Records provided:
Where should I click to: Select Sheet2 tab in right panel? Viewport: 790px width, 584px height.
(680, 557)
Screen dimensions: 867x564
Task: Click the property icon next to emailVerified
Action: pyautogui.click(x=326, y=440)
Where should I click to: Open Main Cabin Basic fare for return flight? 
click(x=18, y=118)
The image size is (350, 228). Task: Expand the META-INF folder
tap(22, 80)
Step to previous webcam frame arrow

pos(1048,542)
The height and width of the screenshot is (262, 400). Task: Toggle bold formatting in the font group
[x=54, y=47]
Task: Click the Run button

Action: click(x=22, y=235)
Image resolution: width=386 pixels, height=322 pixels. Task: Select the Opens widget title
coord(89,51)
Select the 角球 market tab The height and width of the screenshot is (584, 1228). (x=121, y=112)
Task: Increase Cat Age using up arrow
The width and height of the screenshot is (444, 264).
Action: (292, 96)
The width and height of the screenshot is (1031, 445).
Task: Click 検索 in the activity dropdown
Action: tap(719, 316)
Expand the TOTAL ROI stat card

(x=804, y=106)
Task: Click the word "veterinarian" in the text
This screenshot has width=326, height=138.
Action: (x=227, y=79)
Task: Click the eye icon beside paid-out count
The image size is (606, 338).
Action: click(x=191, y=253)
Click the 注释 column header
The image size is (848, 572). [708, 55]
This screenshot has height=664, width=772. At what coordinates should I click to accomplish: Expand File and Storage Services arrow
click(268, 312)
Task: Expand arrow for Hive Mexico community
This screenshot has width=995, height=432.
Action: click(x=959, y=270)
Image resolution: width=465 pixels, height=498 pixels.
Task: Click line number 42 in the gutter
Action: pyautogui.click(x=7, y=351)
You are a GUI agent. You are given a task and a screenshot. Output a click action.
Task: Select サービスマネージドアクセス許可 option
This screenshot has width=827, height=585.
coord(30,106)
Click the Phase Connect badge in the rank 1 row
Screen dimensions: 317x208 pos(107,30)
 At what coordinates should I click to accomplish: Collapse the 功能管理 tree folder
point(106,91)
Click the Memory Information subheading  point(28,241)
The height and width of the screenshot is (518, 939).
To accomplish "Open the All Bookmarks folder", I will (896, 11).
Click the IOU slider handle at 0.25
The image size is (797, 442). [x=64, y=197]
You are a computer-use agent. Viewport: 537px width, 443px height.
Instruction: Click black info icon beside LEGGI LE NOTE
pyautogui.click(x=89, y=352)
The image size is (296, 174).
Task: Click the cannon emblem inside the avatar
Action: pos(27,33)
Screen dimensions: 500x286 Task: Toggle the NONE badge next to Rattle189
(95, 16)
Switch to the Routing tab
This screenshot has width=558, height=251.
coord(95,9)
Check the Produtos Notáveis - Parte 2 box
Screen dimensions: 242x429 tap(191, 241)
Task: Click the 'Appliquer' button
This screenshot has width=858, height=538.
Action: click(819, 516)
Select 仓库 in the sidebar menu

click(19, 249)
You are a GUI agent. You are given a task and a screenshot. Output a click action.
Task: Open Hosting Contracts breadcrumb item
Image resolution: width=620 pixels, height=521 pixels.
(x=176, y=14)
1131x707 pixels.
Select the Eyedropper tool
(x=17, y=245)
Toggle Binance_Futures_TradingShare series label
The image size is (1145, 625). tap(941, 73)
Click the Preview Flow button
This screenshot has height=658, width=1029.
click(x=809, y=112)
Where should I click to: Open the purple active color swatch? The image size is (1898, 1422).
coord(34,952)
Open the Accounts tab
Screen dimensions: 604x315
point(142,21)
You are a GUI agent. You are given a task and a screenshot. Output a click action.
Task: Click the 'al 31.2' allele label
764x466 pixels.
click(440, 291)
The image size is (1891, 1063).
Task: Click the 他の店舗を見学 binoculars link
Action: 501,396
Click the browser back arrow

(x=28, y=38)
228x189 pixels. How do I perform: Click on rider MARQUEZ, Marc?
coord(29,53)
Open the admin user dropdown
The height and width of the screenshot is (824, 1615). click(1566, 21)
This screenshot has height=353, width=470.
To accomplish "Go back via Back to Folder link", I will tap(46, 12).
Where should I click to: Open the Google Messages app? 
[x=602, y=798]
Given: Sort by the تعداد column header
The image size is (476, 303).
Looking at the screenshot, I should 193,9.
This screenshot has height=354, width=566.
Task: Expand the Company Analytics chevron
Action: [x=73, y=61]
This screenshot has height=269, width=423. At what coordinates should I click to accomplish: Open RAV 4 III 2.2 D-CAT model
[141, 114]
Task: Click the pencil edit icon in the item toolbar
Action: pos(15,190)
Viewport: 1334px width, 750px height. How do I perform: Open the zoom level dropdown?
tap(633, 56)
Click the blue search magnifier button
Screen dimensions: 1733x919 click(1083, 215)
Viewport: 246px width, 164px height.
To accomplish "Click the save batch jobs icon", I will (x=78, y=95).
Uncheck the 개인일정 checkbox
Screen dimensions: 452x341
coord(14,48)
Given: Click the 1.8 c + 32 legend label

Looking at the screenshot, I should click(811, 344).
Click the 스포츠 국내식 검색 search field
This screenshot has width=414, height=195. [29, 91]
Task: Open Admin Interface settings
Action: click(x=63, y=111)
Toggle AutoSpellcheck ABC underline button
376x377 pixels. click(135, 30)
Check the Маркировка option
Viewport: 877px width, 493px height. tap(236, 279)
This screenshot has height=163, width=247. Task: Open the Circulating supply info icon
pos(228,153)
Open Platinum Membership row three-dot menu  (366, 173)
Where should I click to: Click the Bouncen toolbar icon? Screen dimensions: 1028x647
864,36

Problem to work on: Copy the material above line for line, without changing anything.

The completed task:
Where should I click to: Select Sheet2 tab in right panel? Viewport: 790px width, 584px height.
(680, 557)
Screen dimensions: 867x564
Task: Click the property icon next to emailVerified
Action: pyautogui.click(x=326, y=440)
Where should I click to: Open Main Cabin Basic fare for return flight? 
click(x=18, y=118)
The image size is (350, 228). Task: Expand the META-INF folder
tap(22, 80)
Step to previous webcam frame arrow

pos(1048,542)
The height and width of the screenshot is (262, 400). Task: Toggle bold formatting in the font group
[x=54, y=47]
Task: Click the Run button

Action: click(x=22, y=235)
Image resolution: width=386 pixels, height=322 pixels. Task: Select the Opens widget title
coord(89,51)
Select the 角球 market tab The height and width of the screenshot is (584, 1228). (x=121, y=112)
Task: Increase Cat Age using up arrow
The width and height of the screenshot is (444, 264).
Action: (292, 96)
The width and height of the screenshot is (1031, 445).
Task: Click 検索 in the activity dropdown
Action: tap(719, 316)
Expand the TOTAL ROI stat card

(x=804, y=106)
Task: Click the word "veterinarian" in the text
This screenshot has width=326, height=138.
Action: (x=227, y=79)
Task: Click the eye icon beside paid-out count
The image size is (606, 338).
Action: click(x=191, y=253)
Click the 注释 column header
The image size is (848, 572). [708, 55]
This screenshot has height=664, width=772. At what coordinates should I click to accomplish: Expand File and Storage Services arrow
click(268, 312)
Task: Expand arrow for Hive Mexico community
This screenshot has width=995, height=432.
Action: click(x=959, y=270)
Image resolution: width=465 pixels, height=498 pixels.
Task: Click line number 42 in the gutter
Action: pyautogui.click(x=7, y=351)
You are a GUI agent. You are given a task and a screenshot. Output a click action.
Task: Select サービスマネージドアクセス許可 option
This screenshot has width=827, height=585.
coord(30,106)
Click the Phase Connect badge in the rank 1 row
Screen dimensions: 317x208 pos(107,30)
 At what coordinates should I click to accomplish: Collapse the 功能管理 tree folder
point(106,91)
Click the Memory Information subheading  point(28,241)
The height and width of the screenshot is (518, 939).
To accomplish "Open the All Bookmarks folder", I will (896, 11).
Click the IOU slider handle at 0.25
The image size is (797, 442). [x=64, y=197]
You are a computer-use agent. Viewport: 537px width, 443px height.
Instruction: Click black info icon beside LEGGI LE NOTE
pyautogui.click(x=89, y=352)
The image size is (296, 174).
Task: Click the cannon emblem inside the avatar
Action: pos(27,33)
Screen dimensions: 500x286 Task: Toggle the NONE badge next to Rattle189
(95, 16)
Switch to the Routing tab
This screenshot has width=558, height=251.
coord(95,9)
Check the Produtos Notáveis - Parte 2 box
Screen dimensions: 242x429 tap(191, 241)
Task: Click the 'Appliquer' button
This screenshot has width=858, height=538.
Action: click(819, 516)
Select 仓库 in the sidebar menu

click(19, 249)
You are a GUI agent. You are given a task and a screenshot. Output a click action.
Task: Open Hosting Contracts breadcrumb item
Image resolution: width=620 pixels, height=521 pixels.
(x=176, y=14)
1131x707 pixels.
Select the Eyedropper tool
(x=17, y=245)
Toggle Binance_Futures_TradingShare series label
The image size is (1145, 625). tap(941, 73)
Click the Preview Flow button
This screenshot has height=658, width=1029.
click(x=809, y=112)
Where should I click to: Open the purple active color swatch? The image size is (1898, 1422).
coord(34,952)
Open the Accounts tab
Screen dimensions: 604x315
point(142,21)
You are a GUI agent. You are given a task and a screenshot. Output a click action.
Task: Click the 'al 31.2' allele label
764x466 pixels.
click(440, 291)
The image size is (1891, 1063).
Task: Click the 他の店舗を見学 binoculars link
Action: 501,396
Click the browser back arrow

(x=28, y=38)
228x189 pixels. How do I perform: Click on rider MARQUEZ, Marc?
coord(29,53)
Open the admin user dropdown
The height and width of the screenshot is (824, 1615). click(1566, 21)
This screenshot has height=353, width=470.
To accomplish "Go back via Back to Folder link", I will tap(46, 12).
Where should I click to: Open the Google Messages app? 
[x=602, y=798]
Given: Sort by the تعداد column header
The image size is (476, 303).
Looking at the screenshot, I should 193,9.
This screenshot has height=354, width=566.
Task: Expand the Company Analytics chevron
Action: [x=73, y=61]
This screenshot has height=269, width=423. At what coordinates should I click to accomplish: Open RAV 4 III 2.2 D-CAT model
[141, 114]
Task: Click the pencil edit icon in the item toolbar
Action: pos(15,190)
Viewport: 1334px width, 750px height. How do I perform: Open the zoom level dropdown?
tap(633, 56)
Click the blue search magnifier button
Screen dimensions: 1733x919 click(1083, 215)
Viewport: 246px width, 164px height.
To accomplish "Click the save batch jobs icon", I will (x=78, y=95).
Uncheck the 개인일정 checkbox
Screen dimensions: 452x341
coord(14,48)
Given: Click the 1.8 c + 32 legend label

Looking at the screenshot, I should click(811, 344).
Click the 스포츠 국내식 검색 search field
This screenshot has width=414, height=195. [29, 91]
Task: Open Admin Interface settings
Action: click(x=63, y=111)
Toggle AutoSpellcheck ABC underline button
376x377 pixels. click(135, 30)
Check the Маркировка option
Viewport: 877px width, 493px height. tap(236, 279)
This screenshot has height=163, width=247. Task: Open the Circulating supply info icon
pos(228,153)
Open Platinum Membership row three-dot menu  (366, 173)
Where should I click to: Click the Bouncen toolbar icon? Screen dimensions: 1028x647
864,36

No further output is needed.